:: TASK TO COMPLETE ::
From the line with "Given: Open the XP boost icon in top bar" to the final line of the records, every line is to be duplicated exactly, both of those lines included.

:: SUPPLIED RECORDS ::
+-------+
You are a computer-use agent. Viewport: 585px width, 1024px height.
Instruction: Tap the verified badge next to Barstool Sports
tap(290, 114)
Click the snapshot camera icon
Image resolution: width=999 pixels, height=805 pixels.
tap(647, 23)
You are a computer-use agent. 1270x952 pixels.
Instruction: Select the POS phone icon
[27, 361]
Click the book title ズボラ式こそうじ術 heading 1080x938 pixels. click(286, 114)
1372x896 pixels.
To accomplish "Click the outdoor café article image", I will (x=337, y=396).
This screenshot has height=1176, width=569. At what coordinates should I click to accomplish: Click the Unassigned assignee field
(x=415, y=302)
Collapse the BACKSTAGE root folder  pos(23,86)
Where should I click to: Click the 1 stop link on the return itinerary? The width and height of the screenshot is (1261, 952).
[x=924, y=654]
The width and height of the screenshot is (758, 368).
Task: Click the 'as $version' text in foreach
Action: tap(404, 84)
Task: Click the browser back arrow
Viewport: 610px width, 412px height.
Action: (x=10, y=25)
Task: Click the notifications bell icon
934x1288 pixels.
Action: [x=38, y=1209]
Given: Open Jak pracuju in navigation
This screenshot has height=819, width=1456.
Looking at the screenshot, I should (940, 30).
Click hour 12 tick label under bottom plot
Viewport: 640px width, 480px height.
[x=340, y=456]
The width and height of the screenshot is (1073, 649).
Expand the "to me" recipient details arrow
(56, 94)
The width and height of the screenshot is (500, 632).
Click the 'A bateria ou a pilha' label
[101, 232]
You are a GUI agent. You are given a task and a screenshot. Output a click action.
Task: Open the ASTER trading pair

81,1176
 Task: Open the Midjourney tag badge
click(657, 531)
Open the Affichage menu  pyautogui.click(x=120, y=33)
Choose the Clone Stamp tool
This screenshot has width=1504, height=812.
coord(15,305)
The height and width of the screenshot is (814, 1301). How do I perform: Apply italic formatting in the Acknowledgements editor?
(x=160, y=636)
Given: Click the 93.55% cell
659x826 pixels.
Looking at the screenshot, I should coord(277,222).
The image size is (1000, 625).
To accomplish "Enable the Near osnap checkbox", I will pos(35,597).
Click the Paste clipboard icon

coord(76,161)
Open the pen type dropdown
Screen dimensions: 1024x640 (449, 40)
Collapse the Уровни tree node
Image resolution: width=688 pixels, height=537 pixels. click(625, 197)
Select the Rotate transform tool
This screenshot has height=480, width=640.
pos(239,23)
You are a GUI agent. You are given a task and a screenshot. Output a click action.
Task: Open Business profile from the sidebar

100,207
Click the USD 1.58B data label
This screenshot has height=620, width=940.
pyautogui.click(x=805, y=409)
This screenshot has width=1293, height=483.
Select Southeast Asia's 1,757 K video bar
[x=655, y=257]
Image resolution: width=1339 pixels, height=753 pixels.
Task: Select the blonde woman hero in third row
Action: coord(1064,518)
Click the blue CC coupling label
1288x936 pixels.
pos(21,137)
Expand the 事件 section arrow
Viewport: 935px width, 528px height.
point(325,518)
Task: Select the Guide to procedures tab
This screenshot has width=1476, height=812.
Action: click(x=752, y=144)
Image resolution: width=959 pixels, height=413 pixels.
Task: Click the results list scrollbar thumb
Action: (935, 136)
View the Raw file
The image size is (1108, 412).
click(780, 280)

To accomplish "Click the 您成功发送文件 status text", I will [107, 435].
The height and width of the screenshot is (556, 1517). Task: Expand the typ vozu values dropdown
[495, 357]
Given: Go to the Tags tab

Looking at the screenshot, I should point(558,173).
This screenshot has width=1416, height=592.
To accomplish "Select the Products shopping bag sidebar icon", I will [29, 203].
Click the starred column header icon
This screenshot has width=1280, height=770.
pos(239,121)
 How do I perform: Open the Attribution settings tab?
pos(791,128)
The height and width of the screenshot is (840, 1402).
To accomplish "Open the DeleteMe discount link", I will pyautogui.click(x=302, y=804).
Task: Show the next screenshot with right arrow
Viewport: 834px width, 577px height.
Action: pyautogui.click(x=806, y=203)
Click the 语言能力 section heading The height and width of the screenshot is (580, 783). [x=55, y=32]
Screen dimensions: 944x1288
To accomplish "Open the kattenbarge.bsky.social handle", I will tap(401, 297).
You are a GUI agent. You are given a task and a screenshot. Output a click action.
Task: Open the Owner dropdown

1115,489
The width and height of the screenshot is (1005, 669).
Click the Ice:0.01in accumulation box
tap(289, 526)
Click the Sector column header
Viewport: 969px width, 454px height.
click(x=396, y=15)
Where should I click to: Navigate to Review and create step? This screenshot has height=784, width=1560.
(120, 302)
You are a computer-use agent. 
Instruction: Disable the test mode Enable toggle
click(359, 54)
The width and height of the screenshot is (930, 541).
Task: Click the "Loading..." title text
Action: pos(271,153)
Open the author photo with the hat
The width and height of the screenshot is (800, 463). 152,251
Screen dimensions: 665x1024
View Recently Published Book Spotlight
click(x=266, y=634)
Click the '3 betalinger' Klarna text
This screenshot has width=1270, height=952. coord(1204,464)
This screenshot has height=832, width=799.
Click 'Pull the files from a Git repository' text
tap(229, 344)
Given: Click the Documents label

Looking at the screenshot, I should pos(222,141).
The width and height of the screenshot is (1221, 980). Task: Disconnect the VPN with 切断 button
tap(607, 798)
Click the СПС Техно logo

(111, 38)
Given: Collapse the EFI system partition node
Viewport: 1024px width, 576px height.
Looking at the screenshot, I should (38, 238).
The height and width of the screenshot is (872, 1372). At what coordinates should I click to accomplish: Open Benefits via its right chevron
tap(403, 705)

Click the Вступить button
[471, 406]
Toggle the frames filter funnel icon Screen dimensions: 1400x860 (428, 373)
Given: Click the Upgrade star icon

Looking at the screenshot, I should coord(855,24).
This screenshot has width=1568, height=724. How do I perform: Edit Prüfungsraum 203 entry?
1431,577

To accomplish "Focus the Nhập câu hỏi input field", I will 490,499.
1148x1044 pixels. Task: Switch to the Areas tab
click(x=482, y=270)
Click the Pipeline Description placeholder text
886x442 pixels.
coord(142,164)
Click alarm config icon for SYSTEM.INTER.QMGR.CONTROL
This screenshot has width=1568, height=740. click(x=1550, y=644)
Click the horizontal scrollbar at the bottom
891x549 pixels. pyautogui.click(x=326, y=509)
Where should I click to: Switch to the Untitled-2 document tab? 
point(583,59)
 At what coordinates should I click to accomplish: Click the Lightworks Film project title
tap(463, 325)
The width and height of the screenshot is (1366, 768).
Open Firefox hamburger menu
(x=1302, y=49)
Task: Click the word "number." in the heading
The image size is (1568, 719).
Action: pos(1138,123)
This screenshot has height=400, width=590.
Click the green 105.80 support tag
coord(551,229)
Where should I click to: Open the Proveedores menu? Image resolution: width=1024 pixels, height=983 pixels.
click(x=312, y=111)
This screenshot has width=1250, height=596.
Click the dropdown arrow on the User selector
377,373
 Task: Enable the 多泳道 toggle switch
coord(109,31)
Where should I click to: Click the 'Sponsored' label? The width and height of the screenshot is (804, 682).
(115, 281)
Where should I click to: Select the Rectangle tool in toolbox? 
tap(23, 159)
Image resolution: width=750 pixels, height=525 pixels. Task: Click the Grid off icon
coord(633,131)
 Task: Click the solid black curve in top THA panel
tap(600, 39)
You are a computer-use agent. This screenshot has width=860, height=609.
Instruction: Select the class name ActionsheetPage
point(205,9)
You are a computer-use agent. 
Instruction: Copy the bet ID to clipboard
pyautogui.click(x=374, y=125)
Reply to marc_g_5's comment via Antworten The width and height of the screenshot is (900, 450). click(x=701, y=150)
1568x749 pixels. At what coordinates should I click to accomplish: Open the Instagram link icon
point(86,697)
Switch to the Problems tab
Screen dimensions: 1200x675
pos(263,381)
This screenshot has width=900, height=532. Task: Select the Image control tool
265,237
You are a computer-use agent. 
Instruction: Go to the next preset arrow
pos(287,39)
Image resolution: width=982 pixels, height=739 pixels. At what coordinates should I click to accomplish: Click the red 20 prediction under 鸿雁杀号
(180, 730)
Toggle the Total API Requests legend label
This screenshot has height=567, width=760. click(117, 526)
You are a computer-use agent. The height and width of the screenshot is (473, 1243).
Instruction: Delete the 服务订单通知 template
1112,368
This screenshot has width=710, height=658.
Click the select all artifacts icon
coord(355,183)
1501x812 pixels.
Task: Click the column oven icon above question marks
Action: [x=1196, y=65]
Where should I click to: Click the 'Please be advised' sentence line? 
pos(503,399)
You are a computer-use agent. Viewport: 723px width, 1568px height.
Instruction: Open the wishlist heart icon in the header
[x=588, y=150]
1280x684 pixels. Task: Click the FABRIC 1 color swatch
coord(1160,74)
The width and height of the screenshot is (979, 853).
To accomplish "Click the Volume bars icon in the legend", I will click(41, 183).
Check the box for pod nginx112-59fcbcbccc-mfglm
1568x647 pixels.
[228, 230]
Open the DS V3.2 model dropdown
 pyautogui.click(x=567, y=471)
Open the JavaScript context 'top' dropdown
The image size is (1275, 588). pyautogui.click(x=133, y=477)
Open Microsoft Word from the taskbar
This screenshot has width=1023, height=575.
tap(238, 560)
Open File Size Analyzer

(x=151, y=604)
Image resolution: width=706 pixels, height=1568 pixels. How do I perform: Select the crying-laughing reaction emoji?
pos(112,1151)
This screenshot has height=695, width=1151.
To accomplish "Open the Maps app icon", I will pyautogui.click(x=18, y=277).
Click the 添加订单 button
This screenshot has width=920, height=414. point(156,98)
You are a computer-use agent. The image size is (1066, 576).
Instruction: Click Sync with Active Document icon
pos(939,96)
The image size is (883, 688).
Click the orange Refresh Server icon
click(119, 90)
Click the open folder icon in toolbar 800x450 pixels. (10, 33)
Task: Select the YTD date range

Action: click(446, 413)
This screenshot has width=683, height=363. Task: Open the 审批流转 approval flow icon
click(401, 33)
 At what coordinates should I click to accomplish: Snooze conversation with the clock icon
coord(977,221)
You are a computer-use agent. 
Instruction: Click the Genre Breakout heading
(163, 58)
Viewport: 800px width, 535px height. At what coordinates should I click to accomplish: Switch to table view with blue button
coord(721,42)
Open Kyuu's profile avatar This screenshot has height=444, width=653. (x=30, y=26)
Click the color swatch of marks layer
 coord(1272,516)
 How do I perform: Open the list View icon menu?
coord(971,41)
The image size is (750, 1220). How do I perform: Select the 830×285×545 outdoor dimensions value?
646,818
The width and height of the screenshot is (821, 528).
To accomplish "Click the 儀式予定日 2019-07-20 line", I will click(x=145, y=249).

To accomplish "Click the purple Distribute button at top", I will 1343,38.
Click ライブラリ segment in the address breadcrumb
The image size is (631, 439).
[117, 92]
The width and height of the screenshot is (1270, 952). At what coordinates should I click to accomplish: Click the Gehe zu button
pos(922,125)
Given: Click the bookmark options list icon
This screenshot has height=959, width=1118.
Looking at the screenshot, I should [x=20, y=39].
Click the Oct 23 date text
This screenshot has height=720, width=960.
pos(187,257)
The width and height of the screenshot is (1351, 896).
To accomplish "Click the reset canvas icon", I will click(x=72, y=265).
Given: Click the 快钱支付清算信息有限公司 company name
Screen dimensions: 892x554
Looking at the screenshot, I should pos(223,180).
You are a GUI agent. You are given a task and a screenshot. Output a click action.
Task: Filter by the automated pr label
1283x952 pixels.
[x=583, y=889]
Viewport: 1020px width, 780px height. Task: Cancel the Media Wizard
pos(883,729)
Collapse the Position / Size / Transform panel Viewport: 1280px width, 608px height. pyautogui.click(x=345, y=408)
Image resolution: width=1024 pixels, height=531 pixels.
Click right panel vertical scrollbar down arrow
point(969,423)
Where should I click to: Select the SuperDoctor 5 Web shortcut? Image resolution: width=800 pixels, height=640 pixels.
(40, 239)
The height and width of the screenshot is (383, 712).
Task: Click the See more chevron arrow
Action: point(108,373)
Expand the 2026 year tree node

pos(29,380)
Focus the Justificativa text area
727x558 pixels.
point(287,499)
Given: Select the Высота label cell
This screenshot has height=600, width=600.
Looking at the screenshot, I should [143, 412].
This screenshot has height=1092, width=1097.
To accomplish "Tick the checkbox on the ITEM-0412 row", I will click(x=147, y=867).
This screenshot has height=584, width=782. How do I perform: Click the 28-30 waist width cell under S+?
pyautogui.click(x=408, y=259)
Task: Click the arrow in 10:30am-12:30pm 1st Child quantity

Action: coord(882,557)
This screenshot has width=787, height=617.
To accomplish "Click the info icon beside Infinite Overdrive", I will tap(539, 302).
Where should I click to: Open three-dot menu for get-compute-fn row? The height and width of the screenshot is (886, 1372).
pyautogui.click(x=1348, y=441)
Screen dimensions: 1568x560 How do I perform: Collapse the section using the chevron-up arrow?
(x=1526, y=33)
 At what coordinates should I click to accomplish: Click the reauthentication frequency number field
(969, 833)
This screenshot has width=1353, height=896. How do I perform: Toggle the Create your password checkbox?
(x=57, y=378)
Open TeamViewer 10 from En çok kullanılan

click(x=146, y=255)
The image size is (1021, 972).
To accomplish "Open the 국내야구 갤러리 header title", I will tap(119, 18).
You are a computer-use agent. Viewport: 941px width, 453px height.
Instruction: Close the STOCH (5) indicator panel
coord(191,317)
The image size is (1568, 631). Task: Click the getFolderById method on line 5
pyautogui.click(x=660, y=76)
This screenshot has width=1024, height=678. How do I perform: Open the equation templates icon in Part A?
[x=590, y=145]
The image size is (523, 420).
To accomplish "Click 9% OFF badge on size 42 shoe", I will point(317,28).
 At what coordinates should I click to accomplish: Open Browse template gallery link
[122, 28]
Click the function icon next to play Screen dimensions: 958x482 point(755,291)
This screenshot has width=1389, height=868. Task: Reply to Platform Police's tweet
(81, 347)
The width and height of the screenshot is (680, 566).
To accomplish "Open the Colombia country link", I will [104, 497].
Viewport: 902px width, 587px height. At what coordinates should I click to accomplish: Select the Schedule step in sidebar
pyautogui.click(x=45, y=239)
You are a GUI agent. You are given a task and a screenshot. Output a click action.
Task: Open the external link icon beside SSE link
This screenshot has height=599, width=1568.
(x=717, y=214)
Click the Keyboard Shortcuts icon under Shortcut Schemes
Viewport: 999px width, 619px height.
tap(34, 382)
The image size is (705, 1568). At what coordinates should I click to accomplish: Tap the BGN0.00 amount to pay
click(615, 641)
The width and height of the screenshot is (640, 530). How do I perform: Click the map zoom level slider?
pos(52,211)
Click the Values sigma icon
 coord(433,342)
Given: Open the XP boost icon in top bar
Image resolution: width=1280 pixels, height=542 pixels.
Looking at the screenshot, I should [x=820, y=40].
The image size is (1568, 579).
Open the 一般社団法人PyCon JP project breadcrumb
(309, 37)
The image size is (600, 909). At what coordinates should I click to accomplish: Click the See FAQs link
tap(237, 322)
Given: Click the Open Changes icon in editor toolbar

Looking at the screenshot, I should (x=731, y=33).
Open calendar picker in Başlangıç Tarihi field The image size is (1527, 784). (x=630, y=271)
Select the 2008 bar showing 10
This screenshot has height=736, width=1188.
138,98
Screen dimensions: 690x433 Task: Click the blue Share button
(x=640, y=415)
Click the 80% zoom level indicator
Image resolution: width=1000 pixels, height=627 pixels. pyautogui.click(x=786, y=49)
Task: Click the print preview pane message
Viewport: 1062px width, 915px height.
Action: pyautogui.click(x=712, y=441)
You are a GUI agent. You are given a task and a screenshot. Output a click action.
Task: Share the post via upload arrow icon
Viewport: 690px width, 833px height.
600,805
+-------+
:: TASK ANSWER ::
Given: Open the XP boost icon in top bar
Image resolution: width=1280 pixels, height=542 pixels.
Looking at the screenshot, I should [x=820, y=40].
The image size is (1568, 579).
Open the 一般社団法人PyCon JP project breadcrumb
(309, 37)
The image size is (600, 909). At what coordinates should I click to accomplish: Click the See FAQs link
tap(237, 322)
Given: Click the Open Changes icon in editor toolbar

Looking at the screenshot, I should (x=731, y=33).
Open calendar picker in Başlangıç Tarihi field The image size is (1527, 784). (x=630, y=271)
Select the 2008 bar showing 10
This screenshot has height=736, width=1188.
138,98
Screen dimensions: 690x433 Task: Click the blue Share button
(x=640, y=415)
Click the 80% zoom level indicator
Image resolution: width=1000 pixels, height=627 pixels. pyautogui.click(x=786, y=49)
Task: Click the print preview pane message
Viewport: 1062px width, 915px height.
Action: pyautogui.click(x=712, y=441)
You are a GUI agent. You are given a task and a screenshot. Output a click action.
Task: Share the post via upload arrow icon
Viewport: 690px width, 833px height.
600,805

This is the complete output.